Page extract -
- - -

For a long time, watches were solely crafted in precious metals, namely gold and silver, as the gentility of their movements called for equally refined cases. When the Great Depression hit in 1929, watch manufacturers had to start sourcing for cheaper case substitutes, even reducing the dimensions at the time. Stainless steel was the most viable option, except that the tools needed to machine them were too weak to attain the desired shape and finish that were accomplished on gold and silver cases; steel alloys were much harder compared with precious metals by factors of up to 10.

An alloy, by definition, is a mixture of at least two different chemical elements, one of which is a metal. Creating a new alloy composition is not a scientific breakthrough. In fact, there are hundreds that are developed every year. In order for an idea to materialize, it requires the right bit of mix and match, where different types are carefully discerned before putting them into the pot. There’s an emphasis on the words “carefully discerned” because the physical attributes of each element needs to be accounted for in order to understand how they will interact in an alloy. For example, an attempt to mix aluminum and lead would result in separated layers, like oil to water.

It was English metallurgist Harry Brearley who is credited with the invention of stainless steel in the early 1900s, comprising iron, chromium and nickel. Yet even when Hans Wilsdorf sent the stainless steel Rolex Oyster travelling through the English Channel in 1927, it wasn’t until the ’70s that stainless steel became the new gold, emerged in a slew of fashionable sport timepieces heralded through Gerald Genta’s and Jorg Hysek’s designs. Thereafter the audacity of two-tone metal exoskeletons followed, which were accepted quickly as a combined classic must-have.

Harry Brearley, inventor of stainless steel
Harry Brearley, inventor of stainless steel

Where has this led us to? Well it’s very much akin to Italian pasta. There’s a very distinct tell between the tagliatelle that came from the cardboard box and the fresh version tossed in the combination of parsley and wild mushrooms. While the best experience would’ve come from nonna’s overprotective recipe, the saying goes that it’s always better to make it yourself. Using this analogy, it’s also a reason why it’s argued that in-house creations are much better valued. Watch manufacturers who produce their own movements and cases are perceived as more innovative than their neighbor across the road. With the emergence of new technology, machinery, and ongoing scientific discoveries, watch manufacturers have gone beyond market-ready goods and are instead concocting their very own mixes.

- - -

Work instruction 1 -
In the passage on watch case metals, which elements made up the stainless steel credited to Harry Brearley?
Work instruction 2 -
Please continue the passage on watch case metals from its last sentence onward.
The lines after this point come from a separate source.

Data below -
- - -

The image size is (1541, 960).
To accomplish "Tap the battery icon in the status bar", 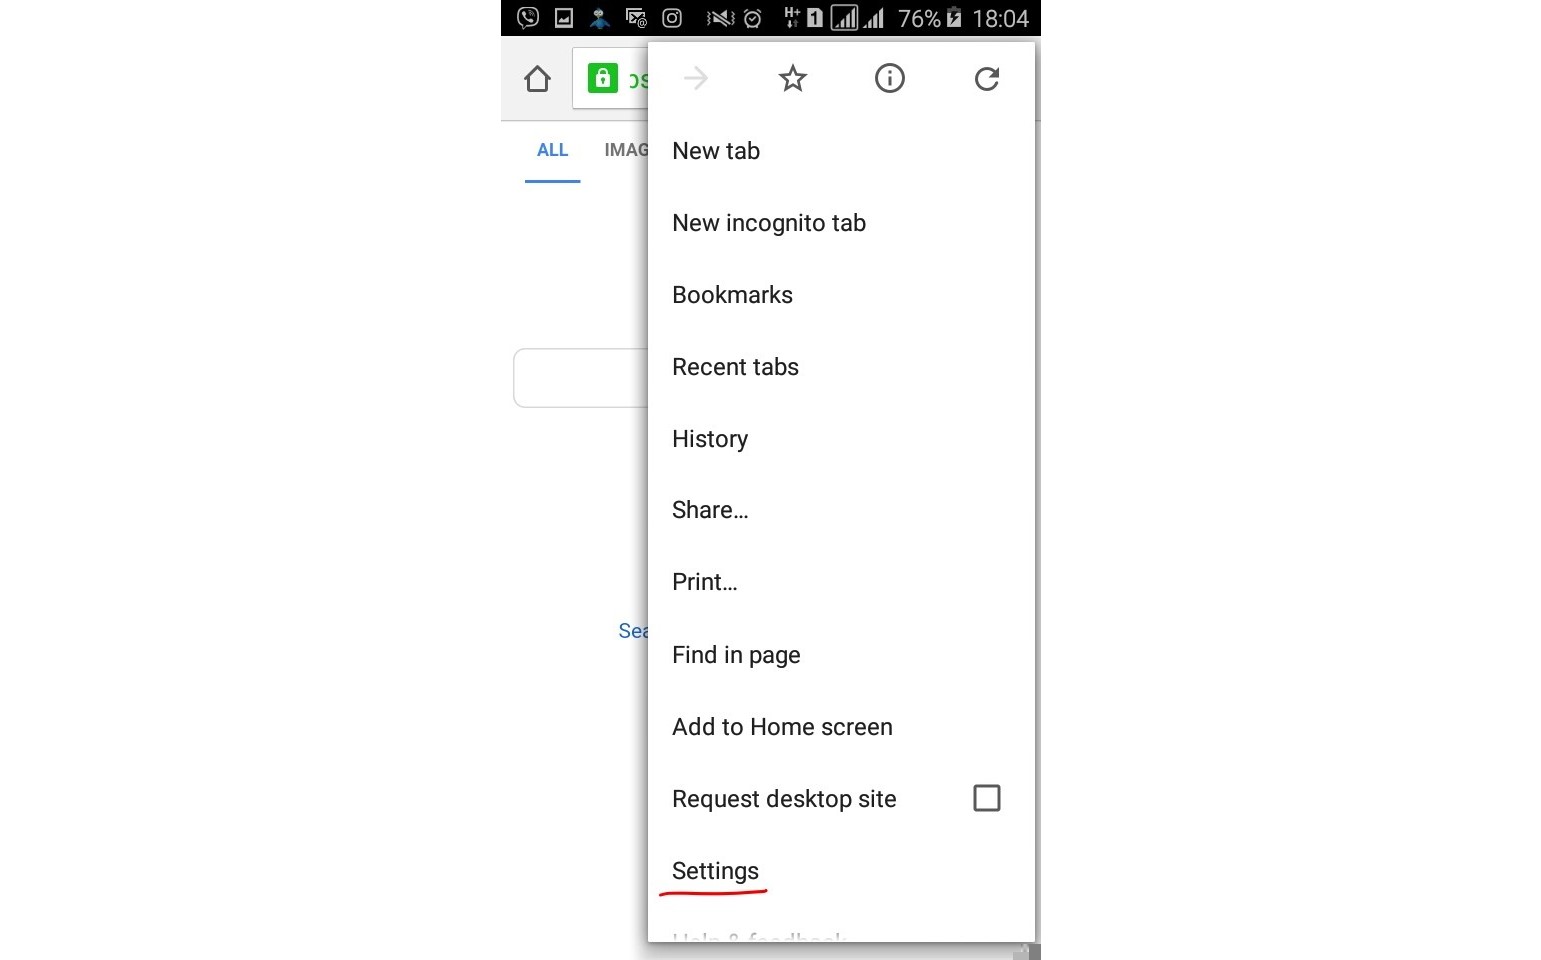I will [954, 17].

- - -

Answer area 1 -
Iron, chromium and nickel.

Answer area 2 -
Gilded Hybrids

The subtle lustre of rose gold is often tied to feminine attributes, which probably explains its rising popularity in the jewelry scene from the early 2010s. In less than a decade, the metallic hue has splashed fashion runways, coated homeware, and even technology gadgets. At the height of gilded fashion, Omega developed its own mix of rose gold termed Sedna gold in 2013.

Omega Seamaster Diver 300m Co-Axial Master Chronometer in steel with 18K Sedna Gold (Image © Revolution)
Omega Seamaster Diver 300m Co-Axial Master Chronometer in steel with 18K Sedna Gold (Image © Revolution)

This in-house metal composition incorporated copper, palladium, and gold, constituting 75 per cent in the latter, classifying it as 18K gold. It was named for the dwarf planet Sedna, which possesses one of the reddest surfaces in the Solar System.

The first use of the material was inducted in the Constellation Sedna, released in a limited edition of 1,952 pieces, a number that reflected the debut year of Omega’s Constellation collection. The resulting alloy is a robust blush that leans towards red gold rather than pink. One could argue that mixing three raw metals isn’t quite groundbreaking metallurgy, but its inclusion of palladium (a lighter transition metal) instead of silver (which is commonly used) creates the enduring sheen of Sedna gold’s reddish hue. The flexibility in the creation of gold alloys results in various compositions that affect not only the color, but also its physical qualities.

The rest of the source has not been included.